# Singular Value Decomposition - Perturbation Theory

---

## Prerequisites

The reader should be familiar with eigenvalue decomposition, singular value decompostion, and perturbation theory for eigenvalue decomposition.

## Competences 

The reader should be able to understand and check the facts about perturbations of singular values and vectors.

---

## Peturbation bounds

For more details and the proofs of the Facts below, see 
[R.-C. Li, Matrix Perturbation Theory][Hog14], and the references therein.

[Hog14]: #1 "L. Hogben, ed., 'Handbook of Linear Algebra', pp. 21.6-21.8 and 21.16-21.18, CRC Press, Boca Raton, 2014."

### Definitions
Let $A\in\mathbb{C}^{m\times n}$ and let $A=U\Sigma V^*$ be its SVD.

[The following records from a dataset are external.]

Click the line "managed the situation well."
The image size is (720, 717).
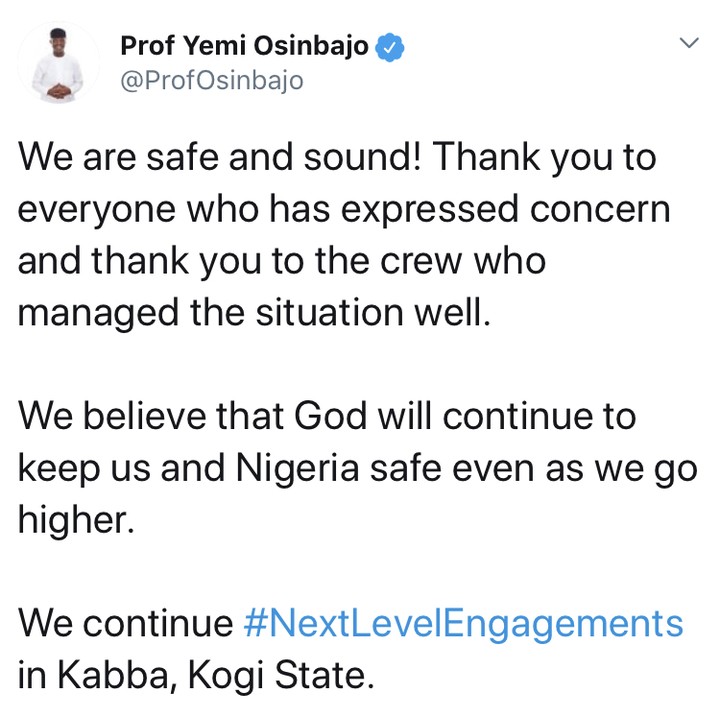tap(255, 313)
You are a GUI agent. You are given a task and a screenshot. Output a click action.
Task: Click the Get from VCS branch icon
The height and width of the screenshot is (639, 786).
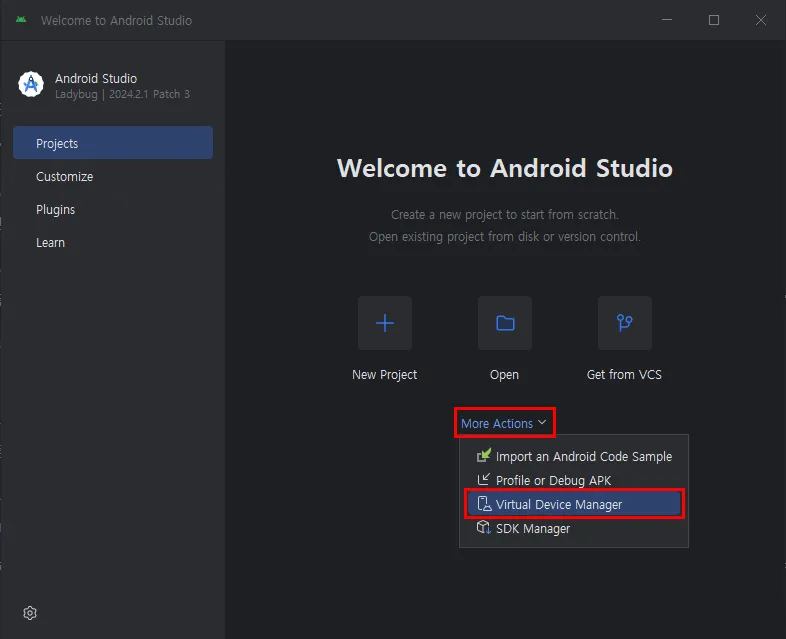tap(625, 323)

The set of $A$'s singular values is $sv(B)=\{\sigma_1,\sigma_2,\ldots)$, with 
$\sigma_1\geq \sigma_2\geq \cdots\geq 0$, and let 
$sv_{ext}(B)=sv(B)$ unless $m>n$ for which $sv_{ext}(B)=sv(B)\cup \{0,\ldots,0\}$ (additional $|m-n|$ zeros).

Triplet $(u,\sigma,v)\in\times\mathbb{C}^{m}\times\mathbb{R}\times\mathbb{C}^{n}$ is a __singular triplet__ of $A$ if $\|u\|_2=1$, $\|v\|_2=1$, $\sigma\geq 0$, and $Av=\sigma u$ and $A^*u=\sigma v$.

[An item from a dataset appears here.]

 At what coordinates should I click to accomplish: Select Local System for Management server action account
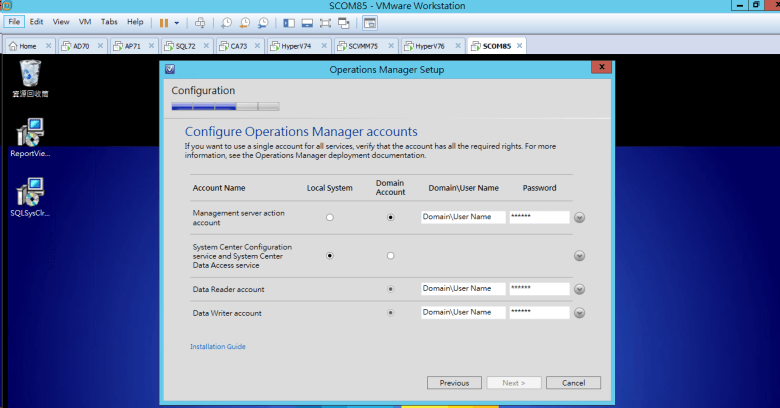coord(330,217)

$\tilde A=A+\Delta A$ is a __perturbed matrix__, where $\Delta A$ is __perturbation__.
_The same notation is adopted to $\tilde A$, except all symbols are with tildes._

__Spectral condition number__ of $A$ is $\kappa_2(A)=\sigma_{\max}(A)/ \sigma_{\min}(A)$.

Let $X,Y\in\mathbb{C}^{n\times k}$ with $\mathop{\mathrm{rank}}(X)=\mathop{\mathrm{rank}}(Y)=k$. The __canonical angles__ between their column spaces are $\theta_i=\cos^{-1}\sigma_i$, where $\sigma_i$ are the singular values of 
$(Y^*Y)^{-1/2}Y^*X(X^*X)^{-1/2}$. The __canonical angle matrix__ between $X$ and $Y$ is 
$$\Theta(X,Y)=\mathop{\mathrm{diag}}(\theta_1,\theta_2,\ldots,\theta_k).
$$
    

### Facts

1. _(Mirsky)_ $\|\Sigma-\tilde\Sigma\|_2\leq \|\Delta A\|_2$ and 
$\|\Sigma-\tilde\Sigma\|_F\leq \|\Delta A\|_F$.

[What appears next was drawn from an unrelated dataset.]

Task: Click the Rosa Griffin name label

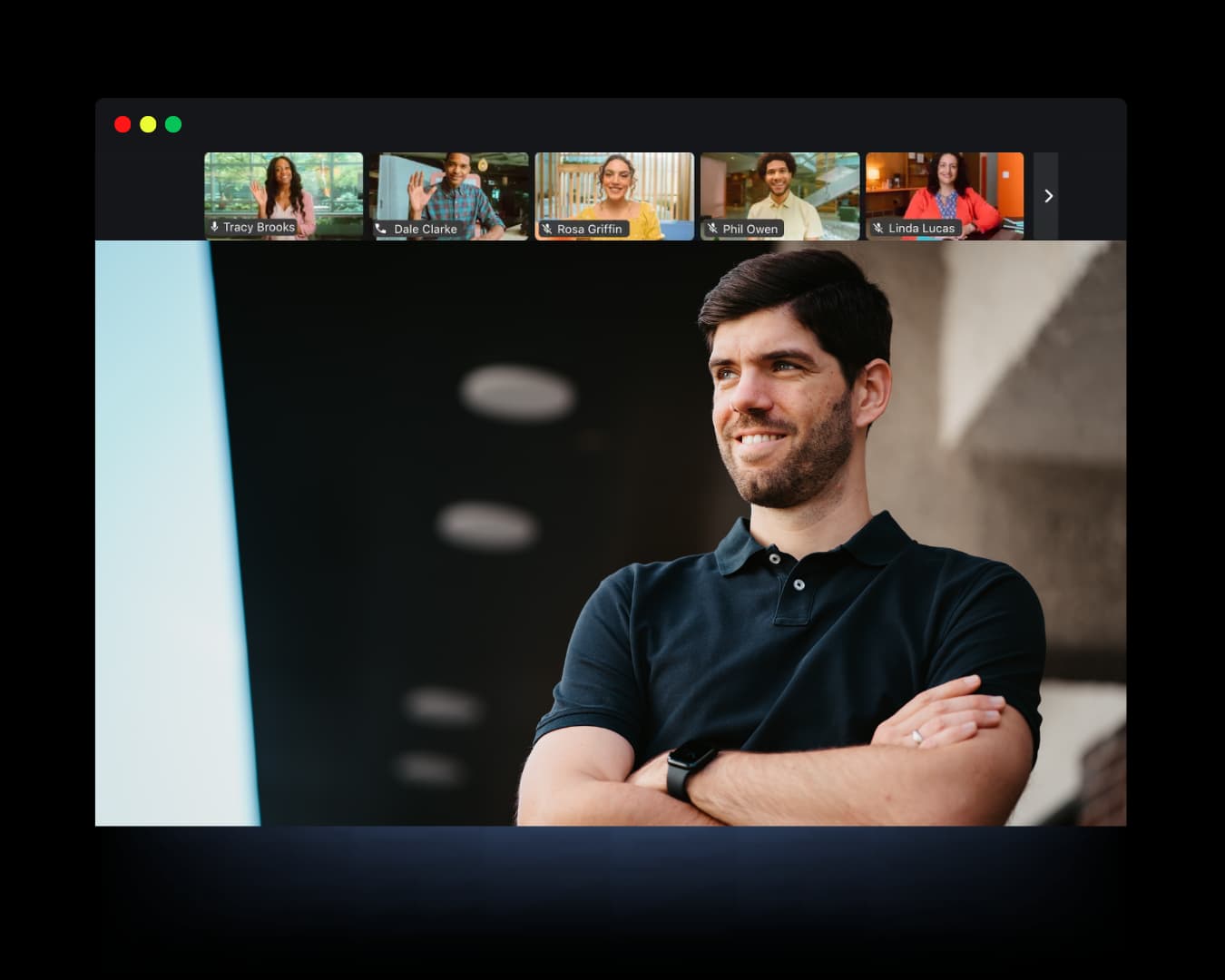Action: 590,229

2.  _(Residual bounds)_ Let $\|\tilde u\|_2=\|\tilde v\|_2=1$ and 
$\tilde \mu=\tilde u^* A \tilde v$. Let residuals $r=A\tilde v-\tilde \mu \tilde u$ and $s=A^*\tilde u - \tilde \mu \tilde v$, and let 
$\varepsilon=\max\{\|r\|_2,\|s\|_2\}$. Then $|\tilde \mu -\mu|\leq \varepsilon$ for some singular value $\mu$ of $A$. 

3. The smallest error matrix $\Delta A$ for which $(\tilde u, \tilde \mu, \tilde v)$ is a singular triplet of $\tilde A$ satisfies $\| \Delta A\|_2=\varepsilon$.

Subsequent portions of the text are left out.